Intercâmbio, experiência inesquecível

A possibilidade de estudar um idioma em outro país enriquece o currículo e amplia os horizontes. Quando se dá início à busca por um intercâmbio cultural uma série de dúvidas vem à tona. Para onde ir? O que fazer? Quanto tempo ficar? Qual a melhor época? 

Um bom começo é executar um planejamento e definir o objetivo da viagem. Quem orienta é Ana Luísa D'Arcadia de Siqueira, diretora de marketing da Global Study. No projeto deve estar claro o que a pessoa quer: aperfeiçoar o idioma, trabalhar, fazer um curso de especialização ou conhecer um novo destino.

 A seguir é a vez da escolha do país. “Essa pode ser considerada a principal decisão no momento do planejamento de um intercâmbio.
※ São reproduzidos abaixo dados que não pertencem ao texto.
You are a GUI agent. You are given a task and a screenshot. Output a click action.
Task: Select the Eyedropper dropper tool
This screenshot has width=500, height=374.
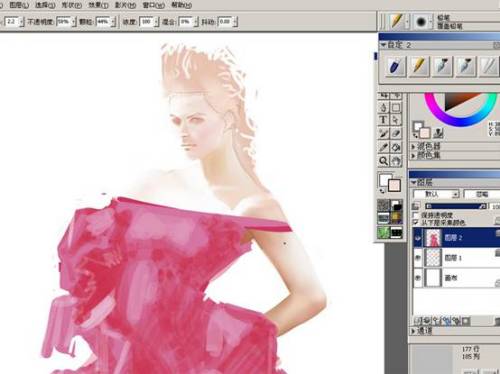point(383,147)
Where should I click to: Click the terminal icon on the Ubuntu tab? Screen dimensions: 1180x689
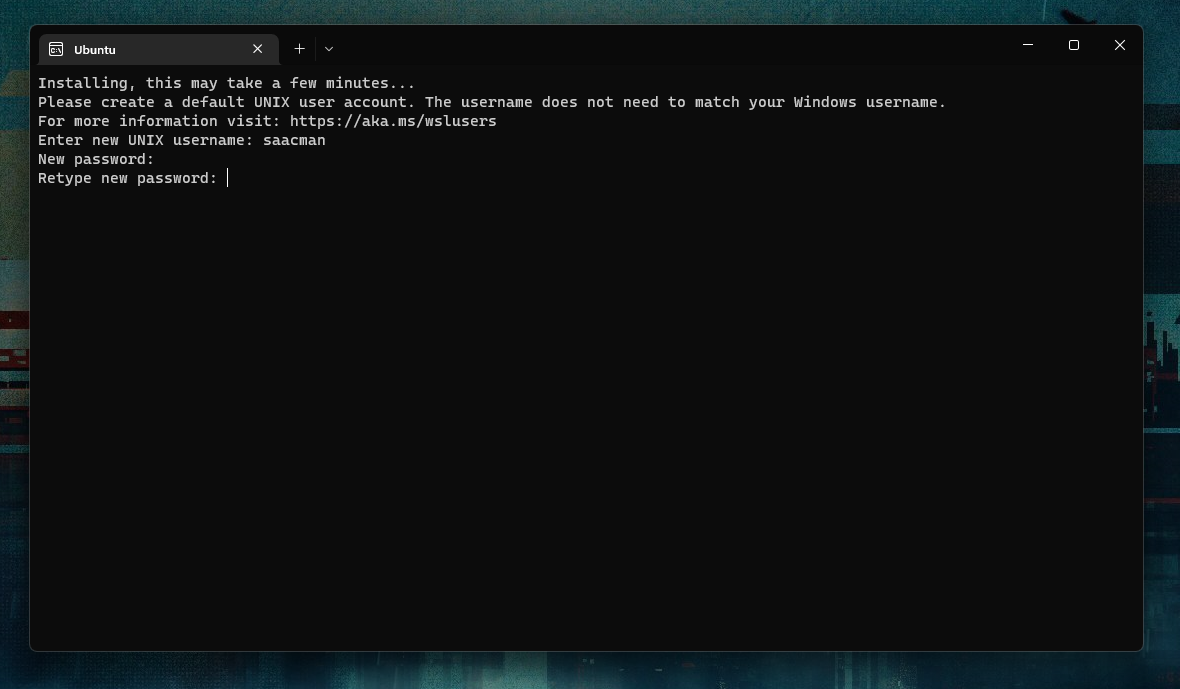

Se o destino não agrada o aluno, o programa de intercâmbio não será tão bem aproveitado e pode acabar em frustração”, garante.

O perfil do candidato é importante na escolha do destino. Um aluno que gosta de frio pode se dar bem na Irlanda, Canadá ou Inglaterra, por exemplo. Já quem prefere clima mais quente vai se sair melhor na Nova Zelândia e Austrália. Estados Unidos é um país que abriga vários tipos de clima em diferentes cidades.
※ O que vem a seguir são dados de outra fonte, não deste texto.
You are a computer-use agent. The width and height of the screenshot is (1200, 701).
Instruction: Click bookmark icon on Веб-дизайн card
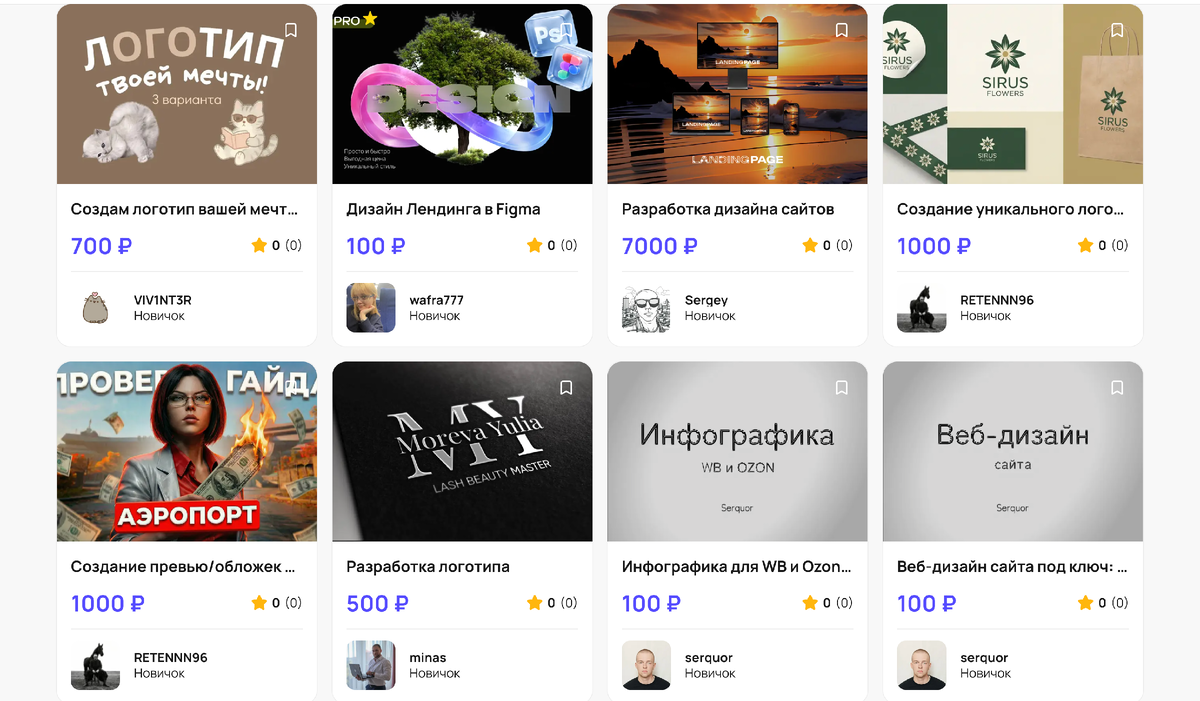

Também é preciso considerar as preferências para os momentos de lazer. Quem gosta de balada se encaixa melhor em uma cidade grande ou universitária. Aqueles que preferem aventura devem buscar local próximo à natureza. Mas nem sempre é possível rotular um país. Cada destino tem particularidades que precisam ser consideradas no momento da escolha.

Estudantes que queiram trabalhar durante o período de curso devem ficar atentos, pois há regras específicas em cada região. A Irlanda, por exemplo, permite que os matriculados em cursos com mais de 25 semanas trabalhem até 20 horas semanais durante o período de aula e 40 horas semanais durante as férias. Na Austrália, estudantes matriculados em cursos de no mínimo 12 semanas podem trabalhar até 20 horas semanais. Na Nova Zelândia, para conseguir a permissão para trabalho de 20 horas semanais, é necessário estar matriculado em um curso de, no mínimo, 14 semanas. No Canadá, só é possível o trabalho quando o estudante está matriculado em cursos superiores.

Já foi o tempo em que intercâmbio era opção de adolescente ou recém-formado. Hoje a realidade mudou bastante e os jovens intercambistas estão ficando mais experientes. "Temos tido muita procura de cursos para pessoas acima dos 30, principalmente os intercâmbios associados a atividades culturais, esportivas e gastronômicas do país, pois ela ajudam no aprendizado da língua, tornando esse momento ainda mais prazeroso", comenta Patricia Zocchio, CEO da  Experimento Intercâmbio Cultural.

 A escolha do destino é uma das partes mais prazerosas quando se planeja um intercâmbio, mas também deve ser feita com muita atenção. Por isso, é sempre importante buscar uma agência com profissionais qualificados que possam auxiliar o aluno no momento da escolha do destino.